** START **

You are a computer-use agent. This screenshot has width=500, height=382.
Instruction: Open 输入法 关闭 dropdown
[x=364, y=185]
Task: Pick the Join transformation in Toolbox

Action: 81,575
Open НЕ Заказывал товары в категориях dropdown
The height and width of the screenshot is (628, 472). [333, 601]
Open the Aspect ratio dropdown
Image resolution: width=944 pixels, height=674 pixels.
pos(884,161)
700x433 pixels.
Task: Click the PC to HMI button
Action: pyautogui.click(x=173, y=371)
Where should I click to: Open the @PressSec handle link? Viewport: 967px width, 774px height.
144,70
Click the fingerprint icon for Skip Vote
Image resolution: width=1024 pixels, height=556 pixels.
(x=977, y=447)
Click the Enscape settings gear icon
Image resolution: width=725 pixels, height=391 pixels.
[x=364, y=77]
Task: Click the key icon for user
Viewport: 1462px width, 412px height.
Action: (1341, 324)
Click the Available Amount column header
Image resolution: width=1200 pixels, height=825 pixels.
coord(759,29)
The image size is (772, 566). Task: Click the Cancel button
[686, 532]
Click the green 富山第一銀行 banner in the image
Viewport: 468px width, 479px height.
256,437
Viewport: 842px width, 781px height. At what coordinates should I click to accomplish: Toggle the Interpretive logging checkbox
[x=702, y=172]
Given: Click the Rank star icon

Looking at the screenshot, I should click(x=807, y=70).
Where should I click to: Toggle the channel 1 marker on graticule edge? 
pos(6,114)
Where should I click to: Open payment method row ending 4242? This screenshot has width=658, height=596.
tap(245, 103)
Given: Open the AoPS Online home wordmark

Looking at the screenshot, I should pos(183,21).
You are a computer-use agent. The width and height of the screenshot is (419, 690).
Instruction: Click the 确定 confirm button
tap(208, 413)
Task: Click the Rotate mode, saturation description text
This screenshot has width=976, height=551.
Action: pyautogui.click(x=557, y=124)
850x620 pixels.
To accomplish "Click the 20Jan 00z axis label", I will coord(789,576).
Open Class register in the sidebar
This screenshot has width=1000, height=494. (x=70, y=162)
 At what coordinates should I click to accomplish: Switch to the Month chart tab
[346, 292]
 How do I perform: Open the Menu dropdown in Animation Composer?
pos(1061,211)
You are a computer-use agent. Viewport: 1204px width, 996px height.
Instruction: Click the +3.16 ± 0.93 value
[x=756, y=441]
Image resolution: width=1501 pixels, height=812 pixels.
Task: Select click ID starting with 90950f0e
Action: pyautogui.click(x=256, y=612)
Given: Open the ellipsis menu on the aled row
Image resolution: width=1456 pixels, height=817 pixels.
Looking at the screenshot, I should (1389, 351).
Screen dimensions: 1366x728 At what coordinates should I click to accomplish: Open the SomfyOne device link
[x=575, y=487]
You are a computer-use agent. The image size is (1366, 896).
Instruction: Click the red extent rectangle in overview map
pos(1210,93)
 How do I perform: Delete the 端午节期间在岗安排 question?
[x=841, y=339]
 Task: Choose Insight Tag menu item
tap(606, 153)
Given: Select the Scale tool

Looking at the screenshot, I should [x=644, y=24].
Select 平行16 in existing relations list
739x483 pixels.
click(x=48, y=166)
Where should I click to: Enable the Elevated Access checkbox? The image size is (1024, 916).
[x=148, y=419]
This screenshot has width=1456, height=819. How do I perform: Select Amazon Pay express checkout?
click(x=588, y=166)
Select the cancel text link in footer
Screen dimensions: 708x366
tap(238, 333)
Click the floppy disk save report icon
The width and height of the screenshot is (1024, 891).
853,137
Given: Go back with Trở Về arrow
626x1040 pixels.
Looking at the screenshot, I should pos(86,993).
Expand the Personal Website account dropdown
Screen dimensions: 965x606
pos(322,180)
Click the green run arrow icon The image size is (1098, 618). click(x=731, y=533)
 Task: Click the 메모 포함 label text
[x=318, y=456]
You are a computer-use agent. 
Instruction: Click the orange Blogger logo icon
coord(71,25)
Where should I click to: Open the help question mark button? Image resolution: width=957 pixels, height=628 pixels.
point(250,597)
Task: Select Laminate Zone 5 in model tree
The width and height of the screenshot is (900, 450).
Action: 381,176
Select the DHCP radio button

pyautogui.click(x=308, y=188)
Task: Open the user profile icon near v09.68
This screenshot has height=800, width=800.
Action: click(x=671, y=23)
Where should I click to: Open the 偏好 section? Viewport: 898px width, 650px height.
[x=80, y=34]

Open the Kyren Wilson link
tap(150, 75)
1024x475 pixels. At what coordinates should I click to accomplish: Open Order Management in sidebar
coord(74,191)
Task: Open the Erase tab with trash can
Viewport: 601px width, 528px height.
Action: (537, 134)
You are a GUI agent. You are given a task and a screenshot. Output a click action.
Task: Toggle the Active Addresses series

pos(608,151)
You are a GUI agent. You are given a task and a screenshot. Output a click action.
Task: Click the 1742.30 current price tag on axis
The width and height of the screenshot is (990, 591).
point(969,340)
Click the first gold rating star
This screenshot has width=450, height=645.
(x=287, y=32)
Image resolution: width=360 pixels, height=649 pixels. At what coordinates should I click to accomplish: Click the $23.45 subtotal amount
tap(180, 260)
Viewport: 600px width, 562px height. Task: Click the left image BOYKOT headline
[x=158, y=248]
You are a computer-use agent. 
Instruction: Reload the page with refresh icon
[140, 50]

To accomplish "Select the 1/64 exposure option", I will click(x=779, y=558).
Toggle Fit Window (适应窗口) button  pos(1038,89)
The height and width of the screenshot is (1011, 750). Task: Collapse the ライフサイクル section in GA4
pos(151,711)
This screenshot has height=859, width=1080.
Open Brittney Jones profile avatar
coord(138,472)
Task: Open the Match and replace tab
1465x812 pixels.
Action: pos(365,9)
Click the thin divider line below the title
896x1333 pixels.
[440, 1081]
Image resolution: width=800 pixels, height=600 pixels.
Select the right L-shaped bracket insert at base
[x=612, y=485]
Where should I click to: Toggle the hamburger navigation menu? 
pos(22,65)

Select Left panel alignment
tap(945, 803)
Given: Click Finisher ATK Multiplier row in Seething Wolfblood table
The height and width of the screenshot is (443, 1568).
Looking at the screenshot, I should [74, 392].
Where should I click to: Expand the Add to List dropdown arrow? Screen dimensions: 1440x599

** END **

Copy the material above line for line, with no changes.

Answer for this exercise:
You are a computer-use agent. This screenshot has width=500, height=382.
Instruction: Open 输入法 关闭 dropdown
[x=364, y=185]
Task: Pick the Join transformation in Toolbox

Action: 81,575
Open НЕ Заказывал товары в категориях dropdown
The height and width of the screenshot is (628, 472). [333, 601]
Open the Aspect ratio dropdown
Image resolution: width=944 pixels, height=674 pixels.
pos(884,161)
700x433 pixels.
Task: Click the PC to HMI button
Action: pyautogui.click(x=173, y=371)
Where should I click to: Open the @PressSec handle link? Viewport: 967px width, 774px height.
144,70
Click the fingerprint icon for Skip Vote
Image resolution: width=1024 pixels, height=556 pixels.
(x=977, y=447)
Click the Enscape settings gear icon
Image resolution: width=725 pixels, height=391 pixels.
[x=364, y=77]
Task: Click the key icon for user
Viewport: 1462px width, 412px height.
Action: (1341, 324)
Click the Available Amount column header
Image resolution: width=1200 pixels, height=825 pixels.
coord(759,29)
The image size is (772, 566). Task: Click the Cancel button
[686, 532]
Click the green 富山第一銀行 banner in the image
Viewport: 468px width, 479px height.
256,437
Viewport: 842px width, 781px height. At what coordinates should I click to accomplish: Toggle the Interpretive logging checkbox
[x=702, y=172]
Given: Click the Rank star icon

Looking at the screenshot, I should click(x=807, y=70).
Where should I click to: Toggle the channel 1 marker on graticule edge? 
pos(6,114)
Where should I click to: Open payment method row ending 4242? This screenshot has width=658, height=596.
tap(245, 103)
Given: Open the AoPS Online home wordmark

Looking at the screenshot, I should pos(183,21).
You are a computer-use agent. The width and height of the screenshot is (419, 690).
Instruction: Click the 确定 confirm button
tap(208, 413)
Task: Click the Rotate mode, saturation description text
This screenshot has width=976, height=551.
Action: pyautogui.click(x=557, y=124)
850x620 pixels.
To accomplish "Click the 20Jan 00z axis label", I will coord(789,576).
Open Class register in the sidebar
This screenshot has width=1000, height=494. (x=70, y=162)
 At what coordinates should I click to accomplish: Switch to the Month chart tab
[346, 292]
 How do I perform: Open the Menu dropdown in Animation Composer?
pos(1061,211)
You are a computer-use agent. Viewport: 1204px width, 996px height.
Instruction: Click the +3.16 ± 0.93 value
[x=756, y=441]
Image resolution: width=1501 pixels, height=812 pixels.
Task: Select click ID starting with 90950f0e
Action: pyautogui.click(x=256, y=612)
Given: Open the ellipsis menu on the aled row
Image resolution: width=1456 pixels, height=817 pixels.
Looking at the screenshot, I should (1389, 351).
Screen dimensions: 1366x728 At what coordinates should I click to accomplish: Open the SomfyOne device link
[x=575, y=487]
You are a computer-use agent. The image size is (1366, 896).
Instruction: Click the red extent rectangle in overview map
pos(1210,93)
 How do I perform: Delete the 端午节期间在岗安排 question?
[x=841, y=339]
 Task: Choose Insight Tag menu item
tap(606, 153)
Given: Select the Scale tool

Looking at the screenshot, I should [x=644, y=24].
Select 平行16 in existing relations list
739x483 pixels.
click(x=48, y=166)
Where should I click to: Enable the Elevated Access checkbox? The image size is (1024, 916).
[x=148, y=419]
This screenshot has width=1456, height=819. How do I perform: Select Amazon Pay express checkout?
click(x=588, y=166)
Select the cancel text link in footer
Screen dimensions: 708x366
tap(238, 333)
Click the floppy disk save report icon
The width and height of the screenshot is (1024, 891).
853,137
Given: Go back with Trở Về arrow
626x1040 pixels.
Looking at the screenshot, I should pos(86,993).
Expand the Personal Website account dropdown
Screen dimensions: 965x606
pos(322,180)
Click the green run arrow icon The image size is (1098, 618). click(x=731, y=533)
 Task: Click the 메모 포함 label text
[x=318, y=456]
You are a computer-use agent. 
Instruction: Click the orange Blogger logo icon
coord(71,25)
Where should I click to: Open the help question mark button? Image resolution: width=957 pixels, height=628 pixels.
point(250,597)
Task: Select Laminate Zone 5 in model tree
The width and height of the screenshot is (900, 450).
Action: 381,176
Select the DHCP radio button

pyautogui.click(x=308, y=188)
Task: Open the user profile icon near v09.68
This screenshot has height=800, width=800.
Action: click(x=671, y=23)
Where should I click to: Open the 偏好 section? Viewport: 898px width, 650px height.
[x=80, y=34]

Open the Kyren Wilson link
tap(150, 75)
1024x475 pixels. At what coordinates should I click to accomplish: Open Order Management in sidebar
coord(74,191)
Task: Open the Erase tab with trash can
Viewport: 601px width, 528px height.
Action: (537, 134)
You are a GUI agent. You are given a task and a screenshot. Output a click action.
Task: Toggle the Active Addresses series

pos(608,151)
You are a GUI agent. You are given a task and a screenshot. Output a click action.
Task: Click the 1742.30 current price tag on axis
The width and height of the screenshot is (990, 591).
point(969,340)
Click the first gold rating star
This screenshot has width=450, height=645.
(x=287, y=32)
Image resolution: width=360 pixels, height=649 pixels. At what coordinates should I click to accomplish: Click the $23.45 subtotal amount
tap(180, 260)
Viewport: 600px width, 562px height. Task: Click the left image BOYKOT headline
[x=158, y=248]
You are a computer-use agent. 
Instruction: Reload the page with refresh icon
[140, 50]

To accomplish "Select the 1/64 exposure option", I will click(x=779, y=558).
Toggle Fit Window (适应窗口) button  pos(1038,89)
The height and width of the screenshot is (1011, 750). Task: Collapse the ライフサイクル section in GA4
pos(151,711)
This screenshot has height=859, width=1080.
Open Brittney Jones profile avatar
coord(138,472)
Task: Open the Match and replace tab
1465x812 pixels.
Action: pos(365,9)
Click the thin divider line below the title
896x1333 pixels.
[440, 1081]
Image resolution: width=800 pixels, height=600 pixels.
Select the right L-shaped bracket insert at base
[x=612, y=485]
Where should I click to: Toggle the hamburger navigation menu? 
pos(22,65)

Select Left panel alignment
tap(945, 803)
Given: Click Finisher ATK Multiplier row in Seething Wolfblood table
The height and width of the screenshot is (443, 1568).
Looking at the screenshot, I should [74, 392].
Where should I click to: Expand the Add to List dropdown arrow? Screen dimensions: 1440x599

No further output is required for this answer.